Dengan agak ragu-ragu, Pak Sabar melangkah di belakang
Sang Arsitek.
"Sebetulnya semua sederhana Pak. Untuk tanda-tanda
ruang dan pintu, semua berpedoman dengan warna-warna garis di lantai. Memang,
garis-garis itu pun tidak terlalu menyolok. Sepintas seperti garis-garis
lapangan olah raga saja. Untuk lebih jelasnya Bapak bisa pelajari keterangan
ini." Pak Sabar menerima semacam brosur. Sambil membaca, dia terus
mendengarkan keterangan Arsiteknya. Tak henti-hentinya Pak Sabar mengangguk
dan menggelengkan kepala. Tampaknya betul-betul puas ia.
"Lantas?"
Pak Sabar mengerutkan kening seolah mengingat sesuatu. "Oh ya, bagaimana
dengan estetika yang anda maksudkan itu."
"Itu
menyangkut tata letak ruang-ruang Pak. Di
mana kamar mandi harus diletakkan, di mana tempat tidur, dan lain- lain. Ruang-ruang
pribadi itu semua ada di bagian atas. Kan
akan menjadi lebih menarik. Karena, maaf Pak, semua seperti di tempat terbuka.
Apa saja yang dilakukan di dalam rumah ini, akan nampak dari luar. Apa saja isi
rumah ini akan nampak dari luar. Rumah ini tidak bisa menyimpan rahasia bagi
orang yang ingin melihat. Semuanya serba transparan." Berdasarkan
penjelasan itu kembali Pak Sabar tertawa terbahak-bahak. Sang Arsitek juga
tertawa terbahak-bahak. Tukang-tukang juga
tertawa terbahak-bahak. Supir juga tertawa terbahak-bahak.
"Itu
sudah saya perhitungkan."
"Toh
nanti semua akan lebih jelas kalau rumah ini diisi dan ditempati," Sang
Arsitek menutup keterangannya.
"Hari
ini juga rumah ini akan saya isi komplit. Pokoknya, semua yang bisa dari kaca
akan saya beli yang dari kaca."
***
Keesokan
harinya Pak Sabar memboyong keluarganya. Ternyata istri Pak Sabar belum terlalu tua. Kira-kira
empat puluh lima tahunan. Dia mempunyai anak perempuan tiga, lumayan menarik
dan cantik, dan seorang laki-laki yang cukup menjanjikan. Maklum, Sebetulnya
Pak Sabar orang yang tidak terlalu jelek. Kalau boleh dibilang bahkan
sebetulnya Pak Sabar itu terhitung di atas lumayan. Semula keluarga Pak Sabar
tak habis mengerti terhadap ide menempati rumah yang terbuka itu. Tapi setelah
Pak Sabar meyakinkan anak-anak dan istrinya bahwa hidup itu perlu melakukan
petualangan-petualangan serta variasi yang mendebarkan, akhirnya mereka
setuju-setuju saja.
"Untuk apa duit berlimpah,
kalau hidup kita begitu-begitu saja. Monoton. Tidak bervariasi.

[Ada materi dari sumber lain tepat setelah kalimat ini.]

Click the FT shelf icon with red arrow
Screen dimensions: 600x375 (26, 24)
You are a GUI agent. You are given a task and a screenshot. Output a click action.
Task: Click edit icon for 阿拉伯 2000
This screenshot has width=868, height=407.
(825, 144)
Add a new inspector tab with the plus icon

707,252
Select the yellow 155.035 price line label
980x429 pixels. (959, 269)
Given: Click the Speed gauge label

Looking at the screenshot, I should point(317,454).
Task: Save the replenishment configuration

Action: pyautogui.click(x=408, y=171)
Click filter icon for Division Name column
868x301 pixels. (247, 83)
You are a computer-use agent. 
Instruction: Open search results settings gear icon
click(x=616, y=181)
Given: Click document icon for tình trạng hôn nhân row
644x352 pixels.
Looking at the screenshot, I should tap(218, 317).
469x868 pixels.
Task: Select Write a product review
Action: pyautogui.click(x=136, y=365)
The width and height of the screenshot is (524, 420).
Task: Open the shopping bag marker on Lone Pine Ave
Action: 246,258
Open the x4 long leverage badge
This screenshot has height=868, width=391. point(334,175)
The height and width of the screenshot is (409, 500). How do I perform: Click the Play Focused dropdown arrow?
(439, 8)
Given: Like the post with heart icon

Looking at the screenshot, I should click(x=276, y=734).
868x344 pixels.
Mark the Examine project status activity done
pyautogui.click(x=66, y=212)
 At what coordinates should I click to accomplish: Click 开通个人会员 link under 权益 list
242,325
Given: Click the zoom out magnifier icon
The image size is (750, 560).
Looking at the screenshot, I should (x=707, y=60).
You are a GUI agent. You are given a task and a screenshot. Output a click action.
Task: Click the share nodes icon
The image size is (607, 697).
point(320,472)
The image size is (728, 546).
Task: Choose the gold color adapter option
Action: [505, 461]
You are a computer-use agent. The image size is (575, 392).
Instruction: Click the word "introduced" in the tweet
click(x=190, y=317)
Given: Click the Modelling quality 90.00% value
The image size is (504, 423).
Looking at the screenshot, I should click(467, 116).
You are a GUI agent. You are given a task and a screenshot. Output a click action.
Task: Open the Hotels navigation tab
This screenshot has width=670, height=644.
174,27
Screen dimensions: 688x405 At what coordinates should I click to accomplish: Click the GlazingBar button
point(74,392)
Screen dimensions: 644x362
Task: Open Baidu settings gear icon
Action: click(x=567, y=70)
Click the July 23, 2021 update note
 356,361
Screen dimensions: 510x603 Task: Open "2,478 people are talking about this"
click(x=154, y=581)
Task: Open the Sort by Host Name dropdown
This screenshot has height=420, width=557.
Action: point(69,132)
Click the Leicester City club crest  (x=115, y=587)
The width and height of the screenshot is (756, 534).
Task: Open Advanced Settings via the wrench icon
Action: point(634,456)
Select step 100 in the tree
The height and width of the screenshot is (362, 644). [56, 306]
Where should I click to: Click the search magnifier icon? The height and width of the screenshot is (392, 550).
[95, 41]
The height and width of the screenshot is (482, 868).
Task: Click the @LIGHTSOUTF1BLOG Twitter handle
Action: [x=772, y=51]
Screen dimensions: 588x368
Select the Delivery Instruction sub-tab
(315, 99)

Menjemukan." Pak Sabar pernah mengatakan obsesinya kepada anak dan
istrinya. Waktu itu anak-anak dan istrinya hanya tertawa saja mendengar kegelisahan
Pak Sabar.
"Nanti kalau ternyata tidak
sip, kita bongkar. Kita bangun lagi jenis rumah yang lain." Setelah Pak
Sabar menjelaskan tanda-tanda dalam memahami kondisi rumah yang sesungguhnya,
mereka siap-siap untuk sekedar istirahat sambil menikmati suasana baru. Hal tersebut membuat mereka sadar jika hampir puluhan
orang sedang menonton mereka dengan terheran-heran. Suatu hal yang membuat Pak
Sabar justru mendapat hiburan tersendiri.
"Apa Papa bilang. Kita melakukan hal yang
spektakuler. Coba lihat. Coba lihat
tuh!."
Anak-anak Pak Sabar menoleh dan menanggapinya dengan
perasaan jengah. Bagaimanapun juga mereka belum terbiasa ditonton orang banyak.
Sebagai orang yang normal-normal saja, ada hal-hal tertentu yang menyebabkan
seseorang menjadi malu- malu bila diperhatikan. Malu kalau hal-hal yang berbau
pribadi diketahui orang banyak. Apalagi ketika si bungsu Leny merasa ingin ke
belakang.
"Kalau mau buang air besar bagaimana Pap?." Si
bungsu kehilangan akal. Dia membayangkan kalau dia segera buang air besar yang
tempat dan segala sarana telah tersedia di rumah baru itu, pasti ia akan
menjadi totonan yang menarik. Tidak hanya bagi keluarganya, terlebih-lebih
terhadap orang lain di luar sana. Sebetulnya yang membuat Leny malu bukan
sekedar dilihat buang air besar.
"Nanti, tahinya kan juga kelihatan." Katanya
malu-malu kucing.
"Iya Pak, kalau mau mandi bagaimana Pap. Nampak dong
semuanya?," Santi menambah pertanyaan adiknya.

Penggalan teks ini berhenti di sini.